The expected volatility was determined by calculating the historical and implied volatilities of the Company and several comparable listed entity share prices over the previous 3 years.
11. Related party transactions
Transactions between the Company and its subsidiaries, which are related parties, have been eliminated on consolidation and are not disclosed in this note.
JCLA Holdings LLC is a related party due to its owners being the CEO and COO of APR Energy plc.
Consulting services from JCLA Holdings LLC (and its subsidiaries) were incurred by the Group during the period presented. These consulting services were made at an arm's length market price. The total expense for the period was $0.1 million (6 months ended 30 June 2012: $0.1 million; year ended 31 December 2012: $0.3 million). The services rendered were all paid in cash. No guarantees have been given or received.
JCLA Developments II LLC is a company related by common control to the CEO and COO.
JCLA Developments II LLC rents office space to the Group. These rental services were made at an arm's length market price. The total expense for the period was $nil million (6 months ended 30 June 2012: $0.1 million; year ended 31 December 2012: $0.1 million). The services rendered were all paid in cash. No guarantees have been given or received.
At 30 June 2013, JCLA Holdings LLC and JCLA Developments II LLC owed $nil to the Group due to expenses having been paid by the Group (31 December 2012: $nil).
Key financial definitions:
Adjusted EBITDA
Operating profit adjusted to add back depreciation of property, plant and equipment, equity-settled share-based payment expense, amortisation of intangible assets and exceptional items. Exceptional items are those items believed to be exceptional in nature by virtue of size and/or incidence.
Adjusted EBITDA margin
Adjusted EBITDA divided by adjusted revenue.

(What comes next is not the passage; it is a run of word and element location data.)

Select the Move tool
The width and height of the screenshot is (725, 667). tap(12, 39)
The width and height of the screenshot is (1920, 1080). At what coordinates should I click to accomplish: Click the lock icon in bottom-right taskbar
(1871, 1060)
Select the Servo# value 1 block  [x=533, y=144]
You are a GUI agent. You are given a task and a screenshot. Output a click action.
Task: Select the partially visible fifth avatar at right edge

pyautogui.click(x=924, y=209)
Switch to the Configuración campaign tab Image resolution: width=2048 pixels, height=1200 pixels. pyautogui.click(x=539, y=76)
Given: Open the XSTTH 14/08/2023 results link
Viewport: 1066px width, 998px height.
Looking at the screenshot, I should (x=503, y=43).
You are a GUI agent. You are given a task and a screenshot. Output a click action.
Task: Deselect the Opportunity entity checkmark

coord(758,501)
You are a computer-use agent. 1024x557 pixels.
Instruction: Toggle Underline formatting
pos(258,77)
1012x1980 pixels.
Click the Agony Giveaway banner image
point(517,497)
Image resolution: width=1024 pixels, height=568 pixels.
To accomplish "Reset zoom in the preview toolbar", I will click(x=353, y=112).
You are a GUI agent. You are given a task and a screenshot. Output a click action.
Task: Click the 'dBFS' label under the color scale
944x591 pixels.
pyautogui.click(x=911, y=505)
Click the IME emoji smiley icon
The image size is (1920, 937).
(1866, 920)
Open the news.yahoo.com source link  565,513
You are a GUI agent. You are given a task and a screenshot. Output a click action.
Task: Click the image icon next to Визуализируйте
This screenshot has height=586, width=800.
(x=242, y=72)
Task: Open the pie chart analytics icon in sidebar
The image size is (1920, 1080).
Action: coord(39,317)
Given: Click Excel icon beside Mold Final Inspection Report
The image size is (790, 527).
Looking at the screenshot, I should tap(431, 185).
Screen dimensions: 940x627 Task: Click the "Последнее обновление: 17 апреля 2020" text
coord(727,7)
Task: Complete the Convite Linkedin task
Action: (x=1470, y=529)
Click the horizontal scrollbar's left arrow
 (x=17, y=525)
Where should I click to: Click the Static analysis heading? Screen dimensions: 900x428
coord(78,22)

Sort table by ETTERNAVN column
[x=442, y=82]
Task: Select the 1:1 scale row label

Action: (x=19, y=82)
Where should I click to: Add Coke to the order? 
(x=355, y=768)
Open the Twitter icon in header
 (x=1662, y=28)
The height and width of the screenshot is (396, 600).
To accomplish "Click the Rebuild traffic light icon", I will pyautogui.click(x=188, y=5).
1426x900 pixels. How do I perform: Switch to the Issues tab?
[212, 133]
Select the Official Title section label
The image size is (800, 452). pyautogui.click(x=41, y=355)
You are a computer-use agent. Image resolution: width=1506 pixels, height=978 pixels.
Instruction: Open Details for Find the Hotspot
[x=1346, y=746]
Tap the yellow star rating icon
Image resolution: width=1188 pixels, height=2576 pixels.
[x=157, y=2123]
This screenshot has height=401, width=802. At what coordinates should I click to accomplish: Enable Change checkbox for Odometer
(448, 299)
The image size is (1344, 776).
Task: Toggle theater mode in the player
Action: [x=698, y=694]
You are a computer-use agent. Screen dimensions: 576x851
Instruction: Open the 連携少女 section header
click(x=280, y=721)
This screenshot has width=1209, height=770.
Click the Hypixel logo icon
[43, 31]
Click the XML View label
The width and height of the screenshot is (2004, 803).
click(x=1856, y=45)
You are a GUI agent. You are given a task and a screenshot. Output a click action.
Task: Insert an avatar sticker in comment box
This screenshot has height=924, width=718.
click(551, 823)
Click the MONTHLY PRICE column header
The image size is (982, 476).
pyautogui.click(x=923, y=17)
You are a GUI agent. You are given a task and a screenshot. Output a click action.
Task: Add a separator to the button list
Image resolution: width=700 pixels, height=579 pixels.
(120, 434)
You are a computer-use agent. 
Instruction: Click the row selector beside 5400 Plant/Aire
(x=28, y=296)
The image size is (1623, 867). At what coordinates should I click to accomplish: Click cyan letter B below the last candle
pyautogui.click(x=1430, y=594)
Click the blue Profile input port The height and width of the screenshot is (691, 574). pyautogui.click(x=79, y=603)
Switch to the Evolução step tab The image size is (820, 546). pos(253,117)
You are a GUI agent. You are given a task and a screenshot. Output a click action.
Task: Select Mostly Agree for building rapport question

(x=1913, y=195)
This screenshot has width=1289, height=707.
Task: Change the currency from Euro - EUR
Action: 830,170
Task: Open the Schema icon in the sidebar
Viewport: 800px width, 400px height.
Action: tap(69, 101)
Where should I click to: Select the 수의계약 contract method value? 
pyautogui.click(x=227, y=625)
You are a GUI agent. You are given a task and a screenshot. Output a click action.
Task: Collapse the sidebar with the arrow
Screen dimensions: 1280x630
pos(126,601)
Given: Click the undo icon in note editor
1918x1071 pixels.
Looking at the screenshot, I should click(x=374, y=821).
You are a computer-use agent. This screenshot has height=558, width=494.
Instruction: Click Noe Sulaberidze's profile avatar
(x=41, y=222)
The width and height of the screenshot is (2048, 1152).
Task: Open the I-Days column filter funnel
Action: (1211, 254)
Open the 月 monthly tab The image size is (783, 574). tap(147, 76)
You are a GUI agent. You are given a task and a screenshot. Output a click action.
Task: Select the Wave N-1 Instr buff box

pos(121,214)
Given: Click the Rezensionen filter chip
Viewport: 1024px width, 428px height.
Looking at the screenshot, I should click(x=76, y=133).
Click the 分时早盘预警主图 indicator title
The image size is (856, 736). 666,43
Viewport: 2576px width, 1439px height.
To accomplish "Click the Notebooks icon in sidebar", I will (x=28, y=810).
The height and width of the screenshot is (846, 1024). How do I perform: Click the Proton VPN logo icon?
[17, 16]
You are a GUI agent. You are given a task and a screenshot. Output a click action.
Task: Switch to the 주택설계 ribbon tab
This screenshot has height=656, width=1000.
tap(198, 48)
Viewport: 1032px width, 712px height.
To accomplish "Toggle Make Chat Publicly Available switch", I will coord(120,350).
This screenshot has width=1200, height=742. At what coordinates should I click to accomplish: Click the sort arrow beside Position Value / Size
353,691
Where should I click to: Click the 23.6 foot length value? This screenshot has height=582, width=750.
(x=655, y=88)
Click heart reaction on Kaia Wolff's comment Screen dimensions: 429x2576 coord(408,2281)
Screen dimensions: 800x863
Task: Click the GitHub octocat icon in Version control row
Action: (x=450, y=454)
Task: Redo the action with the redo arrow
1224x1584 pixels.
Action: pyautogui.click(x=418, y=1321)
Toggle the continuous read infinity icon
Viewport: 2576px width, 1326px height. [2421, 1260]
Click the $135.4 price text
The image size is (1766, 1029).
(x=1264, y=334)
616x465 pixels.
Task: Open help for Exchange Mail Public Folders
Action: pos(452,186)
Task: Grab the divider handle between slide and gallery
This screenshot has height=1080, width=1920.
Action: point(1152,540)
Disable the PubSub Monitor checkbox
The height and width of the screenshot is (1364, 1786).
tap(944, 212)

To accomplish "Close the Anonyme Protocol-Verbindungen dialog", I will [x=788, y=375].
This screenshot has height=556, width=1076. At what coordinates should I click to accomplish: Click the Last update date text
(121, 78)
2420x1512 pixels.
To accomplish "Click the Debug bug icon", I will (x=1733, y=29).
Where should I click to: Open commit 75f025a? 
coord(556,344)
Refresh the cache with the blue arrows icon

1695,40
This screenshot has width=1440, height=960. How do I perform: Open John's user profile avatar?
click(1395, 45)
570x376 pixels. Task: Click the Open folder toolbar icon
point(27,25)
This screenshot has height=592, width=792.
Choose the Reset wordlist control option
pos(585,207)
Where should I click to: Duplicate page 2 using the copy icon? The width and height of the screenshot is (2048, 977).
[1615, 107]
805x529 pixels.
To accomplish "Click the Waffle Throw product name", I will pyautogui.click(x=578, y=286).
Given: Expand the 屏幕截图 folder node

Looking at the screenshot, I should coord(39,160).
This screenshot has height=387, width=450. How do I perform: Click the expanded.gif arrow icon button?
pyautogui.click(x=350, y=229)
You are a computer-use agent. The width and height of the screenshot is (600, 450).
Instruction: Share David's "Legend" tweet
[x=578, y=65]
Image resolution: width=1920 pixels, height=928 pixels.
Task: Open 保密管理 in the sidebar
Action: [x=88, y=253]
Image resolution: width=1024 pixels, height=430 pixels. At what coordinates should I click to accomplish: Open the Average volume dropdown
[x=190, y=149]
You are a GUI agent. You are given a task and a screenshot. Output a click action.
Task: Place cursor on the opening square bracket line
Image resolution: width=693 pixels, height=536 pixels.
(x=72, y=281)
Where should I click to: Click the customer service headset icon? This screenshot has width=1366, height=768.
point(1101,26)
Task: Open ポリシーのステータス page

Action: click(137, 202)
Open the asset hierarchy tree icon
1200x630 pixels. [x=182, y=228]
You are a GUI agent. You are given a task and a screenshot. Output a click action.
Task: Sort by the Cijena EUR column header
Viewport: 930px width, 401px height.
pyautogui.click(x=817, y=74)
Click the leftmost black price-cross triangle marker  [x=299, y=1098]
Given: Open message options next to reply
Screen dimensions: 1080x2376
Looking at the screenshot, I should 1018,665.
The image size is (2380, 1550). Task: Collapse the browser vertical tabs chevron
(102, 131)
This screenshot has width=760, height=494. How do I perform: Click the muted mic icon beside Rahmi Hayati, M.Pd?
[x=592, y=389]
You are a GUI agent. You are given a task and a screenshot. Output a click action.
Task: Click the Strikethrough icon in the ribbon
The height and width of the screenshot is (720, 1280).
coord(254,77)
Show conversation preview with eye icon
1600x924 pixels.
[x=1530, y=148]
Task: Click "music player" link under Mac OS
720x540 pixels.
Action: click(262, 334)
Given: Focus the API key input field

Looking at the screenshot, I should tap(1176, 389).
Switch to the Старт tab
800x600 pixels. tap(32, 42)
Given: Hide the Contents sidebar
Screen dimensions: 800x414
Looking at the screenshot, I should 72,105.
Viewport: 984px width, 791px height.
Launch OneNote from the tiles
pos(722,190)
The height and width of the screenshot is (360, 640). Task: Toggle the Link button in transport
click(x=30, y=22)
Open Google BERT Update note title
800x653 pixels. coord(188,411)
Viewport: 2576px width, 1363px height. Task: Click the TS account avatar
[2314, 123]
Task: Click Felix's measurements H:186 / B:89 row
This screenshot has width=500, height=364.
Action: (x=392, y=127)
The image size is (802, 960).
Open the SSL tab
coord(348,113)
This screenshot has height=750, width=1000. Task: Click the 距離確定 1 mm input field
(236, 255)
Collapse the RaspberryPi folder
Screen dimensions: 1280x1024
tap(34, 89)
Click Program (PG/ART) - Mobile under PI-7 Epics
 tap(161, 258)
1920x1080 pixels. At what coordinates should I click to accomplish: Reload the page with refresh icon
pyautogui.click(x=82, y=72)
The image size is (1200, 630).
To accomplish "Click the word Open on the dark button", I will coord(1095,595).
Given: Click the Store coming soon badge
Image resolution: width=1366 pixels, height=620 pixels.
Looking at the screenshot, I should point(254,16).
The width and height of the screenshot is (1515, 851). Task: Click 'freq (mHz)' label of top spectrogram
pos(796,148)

Adjusted earnings per share
Adjusted net income divided by the weighted average number of ordinary shares. Adjusted net income is net income adjusted to add back amortisation of intangibles, revaluation of Founder securities and exceptional items. Exceptional items are those items believed to be exceptional in nature by virtue of size and/or incidence.
Adjusted ROCE (return on capital employed)
Operating profit for the previous twelve months adjusted to add back amortisation of intangible assets and exceptional items divided by the average of the net operating assets at the previous three balance sheet dates (for 30 June 2013 this comprises the 30 June 2013, 31 December 2012 and 30 June 2012 and for 31 December 2012 this comprises the 31 December 2012, 30 June 2012 and 31 December 2011). "Net operating assets" is defined as total equity adjusted to exclude goodwill, intangible assets, borrowings, Founder securities, deferred tax assets and liabilities and current tax assets and liabilities.